## EXERCISE INSTRUCTIONS
- A) Answer these questions about the von Neumann stability thread:
(i) What does c stand for in the finite difference equation?
(ii) What form of solution does von Neumann stability analysis usually assume?
(iii) Which two sigma factors did the poster define?
- B) Continue the von Neumann stability thread from the point where it ends.

## PROVIDED TEXT
_ _ _ _ _

# Von neumann stability analysis

1. Apr 28, 2007

We have a hyperbolic pde (in fact the 1d wave equation) with indep vars X, T
We use the central difference approximations for the second derivatives wrt X, T to get

[phi(Xn, Tj+1) -2phi(Xn, Tj) + phi(Xn, Tj+1)]/(dT^2) = [c^2][phi(Xn-1, Tj) -2phi(Xn, Tj) + phi(Xn=1, Tj)]/(dX^2)

where dX and dT are the changes in the independent variables between steps, c is the speed of the wave.

We are supposed to show that the scheme is stable only if cdT/dX = lambda<=1

We have to apply Von Neumann stability analysis. This usually means assuming a solution of the form phi = A(T)*exp(ikX)

Xn = ndX

therefore phi(Xn, Tj) = Aj*exp(ikndX)

The stability condition is that sigma = Aj+1/Aj and we want the modulus of sigma is less than or equal to one.

The first problem I have is that the above PDE finite difference equation has phi's with three different times in it; j-1,j,j+1. Therefore I tried using two differenct sigma factors sigma1 = Aj/Aj-1 and sigma2 = Aj+1/Aj
I do not think that you can assume that these are the same. I think that for stability you need the modulus of both sigmas is less than or equal to one.

the original finite difference equation gives us

sigma1 = 1/[2(lambda^2)cos(kdX) +2(1-(lambda^2)) - sigma2)

I set the modulus of this is less than or equal to one (call this stage A), giving two more equations:

-2(lambda^2)cos(kdX) - 2 + 2(lambda^2) + sigma2 <=1

this must be true for the largest values of the LHS (i.e when sigma2 = 1) , giving us Lambda^2 <= 1/(1-cos(kdX))

The RHS is largest when cos = 0, and also note that dX, dT, c are all positive by def'n, giving us the required condition. The only problem is we also get another equation from stage A:

2(lambda^2)cos(KdX) + 2 - 2(lambda^2) - sigma2 >=1

This must be true for the smallest values of the LHS i.e when sigma2 = 1
This implies that (lambda^2)(cos(kdX) - 1)>=0

We know that lambda^2>=0 which means that the other bracketed term must be greater than or equal to one. This is only satisfied for cos = 0
This extra condition was not mentioned in the question and doesn't look right. I'm not sure where I've gone wrong.

_ _ _ _ _

## ENTRIES
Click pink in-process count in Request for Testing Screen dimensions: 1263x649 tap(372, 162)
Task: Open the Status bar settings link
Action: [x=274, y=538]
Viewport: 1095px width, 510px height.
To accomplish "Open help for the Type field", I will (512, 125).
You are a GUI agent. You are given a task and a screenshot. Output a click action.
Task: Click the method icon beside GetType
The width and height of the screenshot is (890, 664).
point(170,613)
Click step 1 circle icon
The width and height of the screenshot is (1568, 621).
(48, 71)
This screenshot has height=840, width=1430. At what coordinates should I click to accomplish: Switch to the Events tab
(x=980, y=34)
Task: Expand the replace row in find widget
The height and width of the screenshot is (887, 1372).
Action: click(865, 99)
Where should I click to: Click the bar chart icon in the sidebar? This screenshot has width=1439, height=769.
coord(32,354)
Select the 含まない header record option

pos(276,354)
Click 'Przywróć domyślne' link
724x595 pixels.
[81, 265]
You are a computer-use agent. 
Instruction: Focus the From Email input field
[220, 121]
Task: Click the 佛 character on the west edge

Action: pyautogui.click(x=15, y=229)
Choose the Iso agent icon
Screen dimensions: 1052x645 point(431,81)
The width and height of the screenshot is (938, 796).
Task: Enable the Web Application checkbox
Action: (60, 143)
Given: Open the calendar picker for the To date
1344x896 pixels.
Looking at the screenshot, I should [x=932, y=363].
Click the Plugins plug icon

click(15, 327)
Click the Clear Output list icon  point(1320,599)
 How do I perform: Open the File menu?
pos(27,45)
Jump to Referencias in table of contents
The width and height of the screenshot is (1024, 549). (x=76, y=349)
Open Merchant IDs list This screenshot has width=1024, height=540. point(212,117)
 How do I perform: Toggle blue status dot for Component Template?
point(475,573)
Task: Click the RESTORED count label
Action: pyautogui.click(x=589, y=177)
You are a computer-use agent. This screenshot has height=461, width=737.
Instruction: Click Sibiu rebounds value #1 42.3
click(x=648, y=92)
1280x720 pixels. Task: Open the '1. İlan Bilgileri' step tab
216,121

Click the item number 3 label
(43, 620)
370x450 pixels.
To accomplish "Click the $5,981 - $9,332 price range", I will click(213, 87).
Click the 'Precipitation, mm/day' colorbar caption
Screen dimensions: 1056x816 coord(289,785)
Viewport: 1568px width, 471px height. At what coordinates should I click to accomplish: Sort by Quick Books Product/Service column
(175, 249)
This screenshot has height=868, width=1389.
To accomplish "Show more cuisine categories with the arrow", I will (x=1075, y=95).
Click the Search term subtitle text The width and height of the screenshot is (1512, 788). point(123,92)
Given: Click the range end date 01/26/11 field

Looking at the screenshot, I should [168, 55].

_ _ _ _ _

## FINAL RESULTS
- A)
(i) The speed of the wave.
(ii) phi = A(T)*exp(ikX).
(iii) sigma1 = Aj/Aj-1 and sigma2 = Aj+1/Aj.

- B)
Last edited: Apr 29, 2007
2. Apr 29, 2007

From what I remember about this stuff, you plug the assumed solution $$\phi(x,t)=A(t)e^{ikx}$$ into the difference equation, and then use the fact that $$x[n+m]-x[n]=m \Delta x$$ to obtain an ordinary difference equation in t_j which can be solved exactly.

So in this case you would obtain
$$e^{ikx[n]}(A[j+1]-2A[j]+A[j-1]) = \frac{c^2 \Delta t^2}{\Delta x^2} A[j] (e^{ikx[n-1]} - 2e^{ikx[n]} + e^{ikx[n+1]})$$
which you can rearrange as

$$A[j+1] + (\alpha-2)A[j] + A[j-1] = 0$$

where
$$\alpha = \frac{c^2 \Delta t^2}{\Delta x^2}(2cos(k\Delta x)-2)$$
( or something similar to that).

Difference equations have solutions of the form $$A[j] = z^j$$, so plug that solution into the final difference equation above and you end up with a quadratic equation in z. Note that the solutions z depend on alpha. Then, since the original solution is now $$\phi = z^j e^{ikx}$$, you need z<=1 to prevent the solution from blowing up as j grows, so you need to pick alpha to give you z roots which are less than one.

So if you solve the quadratic equation for z as a function of alpha, you will get a constraint on alpha, and then using the definition of alpha, that should give you a constraint on c^2dt^2/dx^2 which is the one you're after.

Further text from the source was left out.